_Given text_
◆ ◆ ◆ ◆ ◆

Daily Podcast #17 Nay Saysourinho /// Decolonial Fairy Tales & Object-Oriented Pedagogy

Published

ABOUT NAY SAYSOURINHO ///

Nay Saysourinho is a writer and literary critic. She was the first recipient of the Adina Talve-Goodman Fellowship from One Story Magazine. She is a regular contributor to the Ploughshares Blog. The daughter of Lao refugees, she was raised in the province of Québec and spent several years in Saskatchewan. Her writing explores food, nature and colonialism. She is currently working on her first novel —a modern fairy tale set in Southeast Asia— and an art project on Asian portraiture. She writes in French and English, and is based in Connecticut. Learn more on her contributor page.

ABOUT THIS DAILY PODCAST SERIES ///

As many of us are confined in many places of the world, we wanted to provide you with a daily podcast in partnership with Radio Alhara emitting from Palestine. Our ambition for it is to not add to the saturation of information we are currently experiencing but, rather, to propose a daily extension 15-minute of our political imaginaries.

◆ ◆ ◆ ◆ ◆

_Dataset content_
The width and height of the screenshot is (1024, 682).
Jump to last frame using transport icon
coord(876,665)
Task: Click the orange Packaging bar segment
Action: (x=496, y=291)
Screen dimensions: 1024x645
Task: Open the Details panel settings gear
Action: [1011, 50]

◆ ◆ ◆ ◆ ◆

_Exercise aim_
List every geographic place that the podcast page names, in the order they appear.

_Solution below_
Québec, Saskatchewan, Southeast Asia, Connecticut, Palestine